[Records to use — start]

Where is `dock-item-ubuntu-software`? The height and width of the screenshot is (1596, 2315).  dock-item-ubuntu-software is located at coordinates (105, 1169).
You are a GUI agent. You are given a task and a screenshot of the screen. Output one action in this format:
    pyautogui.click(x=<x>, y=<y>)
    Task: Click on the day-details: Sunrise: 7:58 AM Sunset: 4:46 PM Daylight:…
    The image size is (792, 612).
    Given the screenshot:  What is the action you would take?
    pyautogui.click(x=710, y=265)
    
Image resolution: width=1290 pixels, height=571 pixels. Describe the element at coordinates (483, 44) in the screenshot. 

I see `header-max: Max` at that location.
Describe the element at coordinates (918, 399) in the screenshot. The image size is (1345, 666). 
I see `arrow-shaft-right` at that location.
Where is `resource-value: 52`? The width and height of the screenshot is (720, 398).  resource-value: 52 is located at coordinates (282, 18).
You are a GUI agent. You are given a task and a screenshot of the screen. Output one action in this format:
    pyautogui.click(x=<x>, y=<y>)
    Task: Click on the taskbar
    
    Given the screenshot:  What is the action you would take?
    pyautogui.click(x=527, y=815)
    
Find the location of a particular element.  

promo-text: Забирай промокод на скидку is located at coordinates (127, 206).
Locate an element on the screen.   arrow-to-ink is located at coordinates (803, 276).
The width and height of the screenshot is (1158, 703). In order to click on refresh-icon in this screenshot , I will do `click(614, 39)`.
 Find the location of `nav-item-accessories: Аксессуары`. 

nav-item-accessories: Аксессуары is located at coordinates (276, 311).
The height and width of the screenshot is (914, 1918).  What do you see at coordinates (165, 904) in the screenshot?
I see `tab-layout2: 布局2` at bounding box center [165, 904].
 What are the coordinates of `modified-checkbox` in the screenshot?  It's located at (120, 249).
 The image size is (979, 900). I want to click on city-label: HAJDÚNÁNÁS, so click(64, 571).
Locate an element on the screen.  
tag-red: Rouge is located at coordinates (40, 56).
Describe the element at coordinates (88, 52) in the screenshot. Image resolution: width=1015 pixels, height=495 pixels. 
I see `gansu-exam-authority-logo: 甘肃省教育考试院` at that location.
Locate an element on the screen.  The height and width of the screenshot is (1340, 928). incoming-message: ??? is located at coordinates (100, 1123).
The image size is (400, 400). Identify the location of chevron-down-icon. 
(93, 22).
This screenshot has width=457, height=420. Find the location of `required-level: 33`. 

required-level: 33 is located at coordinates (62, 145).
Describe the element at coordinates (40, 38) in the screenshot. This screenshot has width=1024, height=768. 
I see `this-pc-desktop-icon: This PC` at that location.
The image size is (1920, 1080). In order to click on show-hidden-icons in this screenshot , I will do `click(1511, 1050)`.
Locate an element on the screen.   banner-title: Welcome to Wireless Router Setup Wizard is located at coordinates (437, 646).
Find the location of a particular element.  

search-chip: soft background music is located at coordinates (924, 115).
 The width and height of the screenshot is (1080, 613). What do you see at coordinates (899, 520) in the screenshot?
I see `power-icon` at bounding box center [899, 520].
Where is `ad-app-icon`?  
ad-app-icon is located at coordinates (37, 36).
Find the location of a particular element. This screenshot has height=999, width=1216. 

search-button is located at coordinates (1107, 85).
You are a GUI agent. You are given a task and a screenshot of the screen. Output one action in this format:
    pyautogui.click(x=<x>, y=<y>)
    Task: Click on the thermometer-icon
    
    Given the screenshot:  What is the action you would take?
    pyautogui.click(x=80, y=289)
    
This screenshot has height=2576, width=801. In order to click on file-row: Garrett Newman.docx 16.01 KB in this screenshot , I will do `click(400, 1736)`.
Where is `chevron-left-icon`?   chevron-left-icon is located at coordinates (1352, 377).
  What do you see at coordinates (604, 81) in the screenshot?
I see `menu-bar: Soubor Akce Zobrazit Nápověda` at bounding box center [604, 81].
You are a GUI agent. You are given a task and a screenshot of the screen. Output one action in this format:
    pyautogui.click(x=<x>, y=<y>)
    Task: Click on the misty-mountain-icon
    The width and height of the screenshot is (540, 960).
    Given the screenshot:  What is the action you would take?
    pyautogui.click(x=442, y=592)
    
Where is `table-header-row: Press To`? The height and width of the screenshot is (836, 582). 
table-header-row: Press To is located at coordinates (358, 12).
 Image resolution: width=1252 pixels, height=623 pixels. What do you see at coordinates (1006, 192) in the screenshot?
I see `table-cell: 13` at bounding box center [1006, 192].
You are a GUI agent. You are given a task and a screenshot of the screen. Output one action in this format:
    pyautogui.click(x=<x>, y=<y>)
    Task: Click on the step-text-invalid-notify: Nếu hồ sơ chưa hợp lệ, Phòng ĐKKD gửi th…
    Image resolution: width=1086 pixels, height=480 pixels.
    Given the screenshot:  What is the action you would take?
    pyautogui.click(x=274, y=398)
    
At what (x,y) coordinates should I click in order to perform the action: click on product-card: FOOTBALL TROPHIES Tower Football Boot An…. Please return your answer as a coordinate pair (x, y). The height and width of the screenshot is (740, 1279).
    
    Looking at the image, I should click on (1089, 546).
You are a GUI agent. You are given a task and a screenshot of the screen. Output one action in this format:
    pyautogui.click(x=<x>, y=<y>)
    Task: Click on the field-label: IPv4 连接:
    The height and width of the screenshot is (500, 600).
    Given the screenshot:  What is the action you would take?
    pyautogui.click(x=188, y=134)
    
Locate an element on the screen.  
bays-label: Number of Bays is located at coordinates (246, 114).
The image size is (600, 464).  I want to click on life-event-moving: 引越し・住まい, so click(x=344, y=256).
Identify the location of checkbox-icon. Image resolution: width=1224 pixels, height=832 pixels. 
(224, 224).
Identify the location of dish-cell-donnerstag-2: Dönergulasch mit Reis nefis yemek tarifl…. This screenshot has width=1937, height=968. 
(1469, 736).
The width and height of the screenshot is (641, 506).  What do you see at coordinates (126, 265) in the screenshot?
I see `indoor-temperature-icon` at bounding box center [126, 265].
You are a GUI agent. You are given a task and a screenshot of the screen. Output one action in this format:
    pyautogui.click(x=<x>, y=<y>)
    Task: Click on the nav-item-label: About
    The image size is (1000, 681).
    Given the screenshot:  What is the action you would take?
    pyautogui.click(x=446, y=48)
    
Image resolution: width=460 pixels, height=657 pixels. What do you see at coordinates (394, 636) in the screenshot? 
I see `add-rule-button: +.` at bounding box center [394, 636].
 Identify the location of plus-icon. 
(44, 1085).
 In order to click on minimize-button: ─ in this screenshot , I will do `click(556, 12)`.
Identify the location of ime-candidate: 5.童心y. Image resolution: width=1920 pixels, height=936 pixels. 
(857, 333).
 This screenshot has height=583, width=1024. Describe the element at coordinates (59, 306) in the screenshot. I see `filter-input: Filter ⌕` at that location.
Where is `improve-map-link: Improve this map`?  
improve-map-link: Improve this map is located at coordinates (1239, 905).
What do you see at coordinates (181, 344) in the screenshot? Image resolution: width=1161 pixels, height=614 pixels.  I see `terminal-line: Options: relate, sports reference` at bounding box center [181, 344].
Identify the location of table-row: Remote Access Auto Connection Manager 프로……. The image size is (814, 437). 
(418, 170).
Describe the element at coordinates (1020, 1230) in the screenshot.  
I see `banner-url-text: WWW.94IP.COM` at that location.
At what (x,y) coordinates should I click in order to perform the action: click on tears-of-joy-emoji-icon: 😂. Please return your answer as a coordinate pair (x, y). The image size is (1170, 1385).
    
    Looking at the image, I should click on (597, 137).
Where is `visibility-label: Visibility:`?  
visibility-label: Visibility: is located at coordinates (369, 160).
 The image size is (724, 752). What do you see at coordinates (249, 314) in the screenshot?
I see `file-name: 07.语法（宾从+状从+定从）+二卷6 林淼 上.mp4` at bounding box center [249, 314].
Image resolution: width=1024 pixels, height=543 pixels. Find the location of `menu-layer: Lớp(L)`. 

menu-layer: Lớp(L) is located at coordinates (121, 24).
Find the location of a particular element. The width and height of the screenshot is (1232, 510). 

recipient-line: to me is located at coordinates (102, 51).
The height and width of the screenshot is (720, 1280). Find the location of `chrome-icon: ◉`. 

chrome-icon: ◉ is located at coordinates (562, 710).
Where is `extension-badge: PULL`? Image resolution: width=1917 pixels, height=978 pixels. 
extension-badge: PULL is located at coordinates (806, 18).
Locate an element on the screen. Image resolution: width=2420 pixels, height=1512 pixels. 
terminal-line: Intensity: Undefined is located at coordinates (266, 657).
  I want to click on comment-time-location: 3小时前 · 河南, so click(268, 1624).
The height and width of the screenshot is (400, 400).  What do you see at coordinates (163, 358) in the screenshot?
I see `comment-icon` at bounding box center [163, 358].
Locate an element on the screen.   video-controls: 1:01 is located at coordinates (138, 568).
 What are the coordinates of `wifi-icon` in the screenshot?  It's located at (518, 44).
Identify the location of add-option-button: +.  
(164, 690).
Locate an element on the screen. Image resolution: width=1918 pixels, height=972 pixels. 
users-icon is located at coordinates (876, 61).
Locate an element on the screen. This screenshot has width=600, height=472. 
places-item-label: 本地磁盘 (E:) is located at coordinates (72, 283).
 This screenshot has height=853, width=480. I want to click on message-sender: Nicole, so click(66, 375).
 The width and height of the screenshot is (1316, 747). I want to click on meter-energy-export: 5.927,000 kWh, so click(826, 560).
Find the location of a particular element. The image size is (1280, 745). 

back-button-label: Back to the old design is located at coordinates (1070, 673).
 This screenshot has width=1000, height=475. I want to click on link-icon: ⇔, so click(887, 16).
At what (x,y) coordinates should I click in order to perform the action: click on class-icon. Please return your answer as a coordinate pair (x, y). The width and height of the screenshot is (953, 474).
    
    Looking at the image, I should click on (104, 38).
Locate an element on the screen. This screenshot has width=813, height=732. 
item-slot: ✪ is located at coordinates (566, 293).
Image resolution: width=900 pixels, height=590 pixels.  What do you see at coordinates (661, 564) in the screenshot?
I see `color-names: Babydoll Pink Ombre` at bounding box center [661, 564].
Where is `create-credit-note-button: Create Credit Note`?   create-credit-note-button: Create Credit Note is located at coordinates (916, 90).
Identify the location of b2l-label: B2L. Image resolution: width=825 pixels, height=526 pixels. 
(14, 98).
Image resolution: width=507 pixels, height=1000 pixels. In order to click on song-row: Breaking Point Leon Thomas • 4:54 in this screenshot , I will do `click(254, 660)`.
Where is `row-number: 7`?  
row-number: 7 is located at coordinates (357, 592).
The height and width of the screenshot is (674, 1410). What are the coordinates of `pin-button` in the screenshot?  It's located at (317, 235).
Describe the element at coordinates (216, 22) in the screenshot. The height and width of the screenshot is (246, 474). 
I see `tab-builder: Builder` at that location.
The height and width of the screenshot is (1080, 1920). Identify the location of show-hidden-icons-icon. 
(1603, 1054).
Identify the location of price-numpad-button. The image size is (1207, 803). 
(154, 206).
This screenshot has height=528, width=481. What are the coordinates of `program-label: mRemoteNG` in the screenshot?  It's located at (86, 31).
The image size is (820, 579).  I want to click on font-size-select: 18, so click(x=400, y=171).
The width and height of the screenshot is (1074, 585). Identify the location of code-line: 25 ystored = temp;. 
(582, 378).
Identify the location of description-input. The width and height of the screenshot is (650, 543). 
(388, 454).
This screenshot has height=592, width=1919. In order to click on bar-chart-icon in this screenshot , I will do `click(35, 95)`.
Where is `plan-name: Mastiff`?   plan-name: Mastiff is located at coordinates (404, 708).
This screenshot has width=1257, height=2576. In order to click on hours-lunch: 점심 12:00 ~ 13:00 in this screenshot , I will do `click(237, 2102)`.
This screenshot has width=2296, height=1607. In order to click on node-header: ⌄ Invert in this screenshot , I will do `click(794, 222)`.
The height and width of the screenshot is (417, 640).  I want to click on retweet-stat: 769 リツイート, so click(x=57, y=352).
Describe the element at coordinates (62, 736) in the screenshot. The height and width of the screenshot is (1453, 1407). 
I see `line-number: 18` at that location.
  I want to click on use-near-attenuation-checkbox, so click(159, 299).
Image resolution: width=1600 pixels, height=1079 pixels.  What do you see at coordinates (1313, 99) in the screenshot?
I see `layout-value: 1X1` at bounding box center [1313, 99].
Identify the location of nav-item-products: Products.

[Records to use — finish]

What is expected:
Would you give the items as a numbered list, from the first line up to and including the line containing "coordinates (803, 276).", with blank lines left out?

Solution below:
1. Where is `dock-item-ubuntu-software`? The height and width of the screenshot is (1596, 2315).  dock-item-ubuntu-software is located at coordinates (105, 1169).
2. You are a GUI agent. You are given a task and a screenshot of the screen. Output one action in this format:
3.     pyautogui.click(x=<x>, y=<y>)
4.     Task: Click on the day-details: Sunrise: 7:58 AM Sunset: 4:46 PM Daylight:…
5.     The image size is (792, 612).
6.     Given the screenshot:  What is the action you would take?
7.     pyautogui.click(x=710, y=265)
8. Image resolution: width=1290 pixels, height=571 pixels. Describe the element at coordinates (483, 44) in the screenshot. 
9. I see `header-max: Max` at that location.
10. Describe the element at coordinates (918, 399) in the screenshot. The image size is (1345, 666). 
11. I see `arrow-shaft-right` at that location.
12. Where is `resource-value: 52`? The width and height of the screenshot is (720, 398).  resource-value: 52 is located at coordinates (282, 18).
13. You are a GUI agent. You are given a task and a screenshot of the screen. Output one action in this format:
14.     pyautogui.click(x=<x>, y=<y>)
15.     Task: Click on the taskbar
16.     Given the screenshot:  What is the action you would take?
17.     pyautogui.click(x=527, y=815)
18. Find the location of a particular element.  
19. promo-text: Забирай промокод на скидку is located at coordinates (127, 206).
20. Locate an element on the screen.   arrow-to-ink is located at coordinates (803, 276).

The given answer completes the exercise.